O "novo" realismo das literaturas hispano-americanas, logo retrata a realidade
a partir de outra(s) realidade(s) - por mais paradoxal que isso possa parecer.
São espaços e situações totalmente diferentes daqueles que estamos acostumados
a ver ou vivenciar. São coelhos que falam como no conto: "Teleco, o coelinho" de
Murilo Rubião ou uma poltrona que sentencia a morte daqueles que nela sentam
na narrativa de Júlio Cortázar.
Anterior a isso, o realismo oitocentista (o marco inicial seria didaticamente falando
a publicação do romance Madame Bovary de Gustave Flaubert em 1857) está mais preocupado com o real-sensível, o fato. É uma narrativa preocupada com o fluxo de consciência, a análise psicológica das personagens para tecer críticas a sociedade burguesa da época. Aqui, o individuo está voltado para o que está diante e fora dele, o que José de Nicola chamou de "não eu". O escritor realista tomará a sério as suas personagens e se sentirá no dever de descobrir-lhes diria Alfredo Bosi em sua "História concisa da literatura brasileira".
Imerso em dialéticas o escritor oitocentisa sempre dará preferência ao concreto em contra-senso ao abstrato, o universal ao singular. E nesse cenário (o qual Alfredo Bosi nomeou de dialética Hegeliana) o autor realista também cederá ao verossímil ao inverossímil ficando desta forma imune a subjetividade e as tentações da fantasia em oposição ao Romantismo setecentista..
As obras realistas da segunda metade de 1800 só podem ser analisadas se as tratarmos a partir de seu caráter extrínseco, ou seja, suas características são frutos indissociáveis de seu contexto histórico.
Dessa forma teríamos que levar em consideração o advento das ciências sociais como o "Positivismo" de Augusto Comte, as teorias sobre a luta de classes de Engels e Marx, a revolução biológica de Charles Darwin, e mesmo, o ambientalismo de Taine (...).
Dos manifestos europeus o manifesto surrealista (1924) proposto por André Breton (1826-1970), produto, sobretudo, do terror da primeira guerra, influenciou, sobremaneira, a ficção latina do século XX. Há de se dizer, no entanto, que apesar de ser uma influência, o surrealismo, não pode ser confundido com o realismo proposto pelas literaturas latinas dos anos de 1960.
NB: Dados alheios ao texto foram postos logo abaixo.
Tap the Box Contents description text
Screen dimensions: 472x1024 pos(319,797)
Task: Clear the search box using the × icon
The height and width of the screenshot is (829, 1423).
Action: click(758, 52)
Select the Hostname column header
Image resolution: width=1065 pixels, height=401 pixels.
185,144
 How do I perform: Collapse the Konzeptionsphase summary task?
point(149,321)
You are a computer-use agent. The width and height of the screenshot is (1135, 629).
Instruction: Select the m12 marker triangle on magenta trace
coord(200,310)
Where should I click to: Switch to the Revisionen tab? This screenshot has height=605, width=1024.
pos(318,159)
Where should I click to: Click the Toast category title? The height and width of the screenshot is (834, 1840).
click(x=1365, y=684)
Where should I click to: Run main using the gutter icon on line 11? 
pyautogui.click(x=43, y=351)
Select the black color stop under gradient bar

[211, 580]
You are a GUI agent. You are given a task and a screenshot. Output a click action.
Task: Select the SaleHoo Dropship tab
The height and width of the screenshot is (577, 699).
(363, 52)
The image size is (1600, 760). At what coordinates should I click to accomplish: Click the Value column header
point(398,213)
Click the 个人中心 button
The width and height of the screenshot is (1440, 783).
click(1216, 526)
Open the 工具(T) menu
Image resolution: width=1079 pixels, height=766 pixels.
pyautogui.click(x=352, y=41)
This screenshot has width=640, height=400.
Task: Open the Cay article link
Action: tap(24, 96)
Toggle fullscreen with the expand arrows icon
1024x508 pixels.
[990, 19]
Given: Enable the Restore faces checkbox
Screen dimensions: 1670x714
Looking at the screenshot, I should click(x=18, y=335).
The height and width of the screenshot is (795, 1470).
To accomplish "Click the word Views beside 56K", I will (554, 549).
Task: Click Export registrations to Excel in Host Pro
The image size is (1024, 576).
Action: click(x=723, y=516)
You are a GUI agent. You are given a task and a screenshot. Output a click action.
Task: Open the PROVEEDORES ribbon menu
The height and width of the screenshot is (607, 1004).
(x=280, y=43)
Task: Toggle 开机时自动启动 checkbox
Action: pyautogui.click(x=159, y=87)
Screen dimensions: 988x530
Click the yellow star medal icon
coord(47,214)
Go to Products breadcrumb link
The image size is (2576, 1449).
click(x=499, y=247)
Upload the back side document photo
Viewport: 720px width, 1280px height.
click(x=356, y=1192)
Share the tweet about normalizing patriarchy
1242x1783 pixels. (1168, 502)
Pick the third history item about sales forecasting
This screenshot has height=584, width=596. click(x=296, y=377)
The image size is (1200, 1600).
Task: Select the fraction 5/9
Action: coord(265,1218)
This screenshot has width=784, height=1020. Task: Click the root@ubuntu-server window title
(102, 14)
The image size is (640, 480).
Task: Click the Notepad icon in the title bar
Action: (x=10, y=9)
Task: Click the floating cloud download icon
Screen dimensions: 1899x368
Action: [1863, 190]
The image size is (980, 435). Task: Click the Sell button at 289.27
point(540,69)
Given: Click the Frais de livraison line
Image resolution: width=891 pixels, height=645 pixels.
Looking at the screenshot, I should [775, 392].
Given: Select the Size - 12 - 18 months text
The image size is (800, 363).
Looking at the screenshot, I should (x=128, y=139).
Apelando para eventos que fogem a compreensão humana, o surrealismo é a exploração do mundo interior, a busca das origens primitivas do homem, da fruição do inconsciente e do apelo incessante ao sonho.Admirados com os estudos de Freud e consequentemente negando qualquer intervenção da razão "desperta" na produção artística, os Surrealistas, apregoavam que só em estado de vigília nossos pensamentos são entorpecidos, e logo, a criança e o selvagem que há em nós passam a dominar. O surrealismo, então, admite que a razão pode dar-nos a ciência mas só a não-razão pode dar-nos à arte.
Propagada e consolidada, essa nova forma de contar "Estórias" influência o trabalho de escritores contemporâneos como é o caso do escritor Fernando Canto (Óbidos/PA) em seus contos de "O bálsamo" lançado originalmente pela editora universitária da UFPA sendo agraciado com o primeiro lugar no I Concurso de Contos das Universidades do Norte em 1992. Destaque também para o trabalho de Alberto Abadessa e seus enredos de "Rua de contos, o fantástico do inconsciente", assim como, as "Visagens e assombrações de Belém" compiladas por Walcyr Monteiro (no entanto o realismo aqui estaria mais perto do "mágico").